Regarding the variable “time from pain onset” (or delayed hospital presentation, as referred to by Bai Z.), the results of our study are consistent with those of Bai Z., who identified delayed hospital arrival as an important predictive marker for STEMI-CS, primarily due to prolonged ischemia time and increased necrotic area. In his study, Bai Z. examines two key aspects: patient delay and in-hospital delay. While in-hospital delays can be reduced through the development of specialized STEMI centers, patient delays can only be addressed by increasing public awareness. In this regard, public education campaigns would be highly beneficial, enabling individuals to recognize the symptoms of a heart attack and seek medical attention as quickly as possible.
The variable “time from pain onset” was also analyzed in a large-scale study involving 6838 patients, conducted by Auffret V. et al., who validated a score called the ORBI Score using logistic regression (LR). The results demonstrated that delayed hospital presentation is a strong predictor for STEMI-CS [58]. The conclusions of that study, combined with the findings from our own research—confirming the relevance of this parameter both in the post-revascularization phase and in the acute stage of STEMI—suggest that time from pain onset is a relevant predictor for both early and late progression to cardiogenic shock.
Regarding the contribution of the “heart rate” parameter in the CICU predictive model, our results align with the existing literature. Bohm A. et al., in a study published in January 2025, used LR to create ACS-CS predictive models, demonstrating that heart rate is a significant predictor. However, their model included a different set of parameters compared to ours, specifically hypercholesterolemia, congestive heart failure, heart rhythm, shock index, type of ACS, respiratory rate, oxygen saturation, blood glucose, systolic blood pressure, age, history of hypertension, and sex [9].
Another retrospective study conducted by Jentzer et al. on a cohort of 10,000 patients demonstrated that heart rate is a risk predictor for ACS-CS. Additionally, among ACS patients in the pre-shock phase, several factors were identified as being associated with a higher risk of death, including hypotension, elevated blood glucose, and a high shock index [59].
Both studies support the use of heart rate as a predictor for AMI-CS; however, our study reinforces the value of this parameter specifically in the STEMI-CS subgroup, demonstrating its importance even in the post-revascularization phase.
Studies that analyze “age” as a predictive factor for STEMI-CS progression are limited, with most focusing on patients with AMI-CS in general. Nevertheless, Chang Y. et al. published a study in which, using both LR and LASSO, they demonstrated that age—alongside AST, CKD, hemoglobin, WBC, and shock index—is a significant predictor of cardiogenic shock in STEMI patients [60].
Thus, the results of our study support the idea that surveillance in the CICU should be based not only on established clinical parameters but also on additional predictors such as hemoglobin, time from pain onset, and heart rate. These factors can enhance risk stratification and guide the management of STEMI patients.
In summary, the CICU model confirms the prognostic value of clinical variables such as hemoglobin, time from symptom onset, and heart rate in the post-revascularization setting. These results reinforce the need for continued risk monitoring in intensive care and support the integration of ML-based tools for optimizing surveillance, resource allocation, and targeted interventions in high-risk STEMI patients.
In addition to the predictors analyzed in our CICU model, recent evidence highlights the prognostic importance of in-hospital bleeding (IHB) in ACS patients.
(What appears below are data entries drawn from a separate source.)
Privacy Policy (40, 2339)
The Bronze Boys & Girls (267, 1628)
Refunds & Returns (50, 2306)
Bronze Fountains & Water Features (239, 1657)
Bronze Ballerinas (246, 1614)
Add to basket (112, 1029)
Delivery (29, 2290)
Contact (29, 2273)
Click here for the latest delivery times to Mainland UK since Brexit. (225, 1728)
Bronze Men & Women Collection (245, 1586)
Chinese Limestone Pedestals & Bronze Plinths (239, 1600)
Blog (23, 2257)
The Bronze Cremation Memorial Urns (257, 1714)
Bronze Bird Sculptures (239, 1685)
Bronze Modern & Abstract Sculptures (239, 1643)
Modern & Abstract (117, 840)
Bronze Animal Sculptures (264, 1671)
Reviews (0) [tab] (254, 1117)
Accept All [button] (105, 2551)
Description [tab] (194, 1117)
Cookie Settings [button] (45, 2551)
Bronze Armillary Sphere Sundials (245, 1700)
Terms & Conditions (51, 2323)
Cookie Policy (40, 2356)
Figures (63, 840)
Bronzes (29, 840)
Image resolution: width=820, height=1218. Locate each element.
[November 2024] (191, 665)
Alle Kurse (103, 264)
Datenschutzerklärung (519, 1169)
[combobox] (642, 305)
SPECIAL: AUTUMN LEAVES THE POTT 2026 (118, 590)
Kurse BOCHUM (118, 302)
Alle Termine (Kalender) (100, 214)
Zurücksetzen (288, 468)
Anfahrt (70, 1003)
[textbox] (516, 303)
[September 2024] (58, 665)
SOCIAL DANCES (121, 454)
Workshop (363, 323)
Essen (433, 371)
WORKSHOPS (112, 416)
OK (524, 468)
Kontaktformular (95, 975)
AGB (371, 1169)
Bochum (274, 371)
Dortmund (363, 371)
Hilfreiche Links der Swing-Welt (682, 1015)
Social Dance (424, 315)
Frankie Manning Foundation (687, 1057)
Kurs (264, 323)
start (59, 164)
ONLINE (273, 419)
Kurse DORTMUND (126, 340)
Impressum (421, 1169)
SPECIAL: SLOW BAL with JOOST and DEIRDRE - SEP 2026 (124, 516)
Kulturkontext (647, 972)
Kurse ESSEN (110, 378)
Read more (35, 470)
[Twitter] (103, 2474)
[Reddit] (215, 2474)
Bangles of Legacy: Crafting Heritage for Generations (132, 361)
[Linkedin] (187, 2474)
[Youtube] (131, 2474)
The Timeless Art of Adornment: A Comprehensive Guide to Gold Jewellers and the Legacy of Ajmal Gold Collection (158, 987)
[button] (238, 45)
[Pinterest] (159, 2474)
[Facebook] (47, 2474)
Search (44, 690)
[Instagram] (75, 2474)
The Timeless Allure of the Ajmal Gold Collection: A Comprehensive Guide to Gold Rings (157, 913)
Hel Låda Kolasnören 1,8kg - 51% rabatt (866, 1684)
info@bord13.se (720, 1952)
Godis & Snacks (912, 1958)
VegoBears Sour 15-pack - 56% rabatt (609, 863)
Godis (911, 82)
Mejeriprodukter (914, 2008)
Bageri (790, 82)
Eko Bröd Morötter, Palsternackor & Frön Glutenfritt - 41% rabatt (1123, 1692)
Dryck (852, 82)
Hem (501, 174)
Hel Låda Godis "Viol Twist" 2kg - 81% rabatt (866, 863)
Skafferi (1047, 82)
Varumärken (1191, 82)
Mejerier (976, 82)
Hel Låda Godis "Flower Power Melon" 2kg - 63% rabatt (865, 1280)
Spadafora et al. (2025) demonstrated that IHB is independently associated with increased one-year mortality, recurrent infarction, and major bleeding events, marking it as a significant indicator of clinical frailty [61]. Although not included in our current models, incorporating IHB into future predictive algorithms may improve their accuracy and real-world applicability, particularly in the post-revascularization phase where patients remain vulnerable to both ischemic and hemorrhagic complications.

5. Limitations

Several limitations of this study should be considered when interpreting its findings:
  • Sample Size and Generalizability—As a single-center study conducted in Romania, the relatively modest number of included patients may affect the generalizability of the results. Future validation across larger, multicenter cohorts is necessary to confirm model performance in diverse clinical settings.
  • Ethnic and Geographic Homogeneity—All patients included in the cohort were Caucasian and treated in an Eastern European healthcare environment. This limits the extrapolation of the findings to populations of different ethnic backgrounds or to health systems with broader access to advanced therapies.
  • Resource Availability—The study was carried out in a university-affiliated tertiary center with relatively high resource availability. Predictive model performance might differ in smaller regional hospitals with limited access to cardiac intensive care or catheterization laboratories.
  • Need for External Validation—The proposed models, including the P-E-I-CI framework, were developed and evaluated on a single dataset. Prospective studies and external validation on independent cohorts are essential to establish their clinical utility and robustness
Despite these limitations, this study contributes to the growing body of evidence supporting dynamic, phase-specific risk assessment in STEMI-CS. The findings offer a foundation for further refinement and prospective testing in multicenter, international cohorts, which would allow a better understanding of how patient outcomes may be influenced by systemic, regional, or socioeconomic differences.

6. Future Research Priorities

The predictive models discussed in this study require external validation and could serve as a starting point for future multicenter research on independent patient cohorts from diverse healthcare systems and regions worldwide. This would provide a more comprehensive understanding of how social and geographical factors influence the progression of STEMI-CS.
Looking ahead, an essential focus of further research should be the development of predictive models for life-threatening tachyarrhythmias in STEMI patients. Alongside arrhythmias, IHB represents another critical complication with significant prognostic impact, as recent studies have shown. Including IHB as a target variable in future models may enhance their clinical relevance, especially for patients in the post-revascularization phase who remain at high risk for both ischemic and hemorrhagic events. Addressing these challenges could significantly impact patient outcomes by enabling earlier intervention in high-risk cases.
Moreover, the use of predictive modeling to guide personalized treatment approaches aligns with current trends in precision medicine. As this field evolves, adapting these models to individual patient profiles may lead to more effective and tailored therapeutic strategies.
Despite the promising potential of the current models, there is a clear need for further research to incorporate advanced deep learning techniques, such as DeepSurv and Long Short-Term Memory (LSTM) models, into clinical predictive analytics. DeepSurv, designed specifically for survival analysis, could enhance predictive accuracy by capturing complex, nonlinear relationships between patient characteristics and survival outcomes, especially in cases involving censored data. Similarly, LSTM models, which are well-suited for processing time-series data and long-term dependencies, could offer deeper insights into the evolving progression of conditions like STEMI-CS. These models have the capacity to uncover patterns and trends that traditional machine learning approaches may overlook, thereby improving the precision of predictions and enabling more timely, personalized interventions.
These research directions converge toward a more adaptive clinical paradigm, grounded in prediction, personalization, and early intervention in STEMI-CS.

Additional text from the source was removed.